亡國の孤城Ⅱ ~デイファレト・無人の玉座~
城を囲む沈黙の森に入ると、視界はあっという間に薄暗くなった。
地表に溢れるゴツゴツとした樹木の根や屈折した枝のカーテンが行く手を阻むが、ローアンにとってはこの沈黙の森は庭同然で、実に軽やかな歩みで進んで行った。
行き先は、バリアンとは逆方向。
雪国、デイファレトへ。
フェンネルとデイファレトの国境付近は、並列する火山地帯だ。
……険しい山道を越えた先。
あの辺りは野生のフェーラなどの獣の住家だ。
面倒な事態にならぬ様、一晩かけて“闇溶け”で抜けてしまおう。
…これからの事を考えながら、大きな木の瘤を跳び越え、蔓を掻き分け、ローアンは前に進んで行く。
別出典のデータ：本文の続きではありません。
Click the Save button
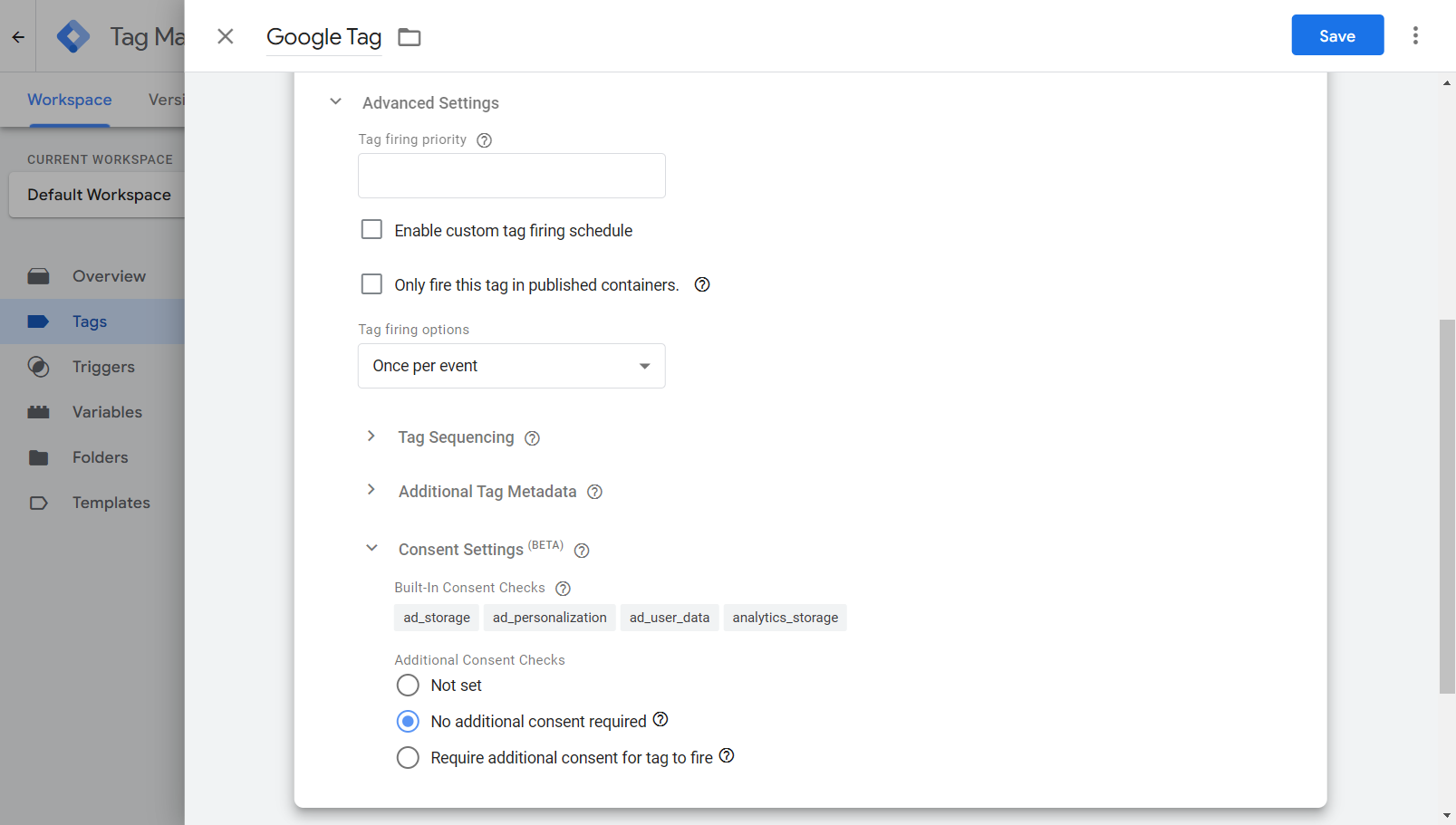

道無き道をどんどん進みながら、ローアンは前を見据えたまま口を開いた。
「―――………よく聞け、ジン」
……樹木ばかりが密集した空間に向かって、ローアンは言った。
……途端、すぐ斜め後ろの何も無い空間に……小さな黒煙が静かに立ち上ぼった。
揺らめくそれは黒い靄か何かにしか見えないが、そこから………低い声音が漏れ出た。
「―――はっ」
「………私が呼ぶまで、姿は隠しておけ。………多少“闇溶け”を解いてもいいが……完全に解くのは駄目だ。………………私はただの旅人で、おまけに独りである様に、見えなければならないからな………………いいな…?」
「―――御意」
「………トゥラ、お前もだぞ」
ローアンは足元の影に向かって声を掛けた。
………影が一瞬、揺らいだ。
……漂っていた闇の塊はサァッと消え失せ、ローアンはまた独りになった。
遥か遠くの景色が銀世界に染まるのは、まだまだ先だ。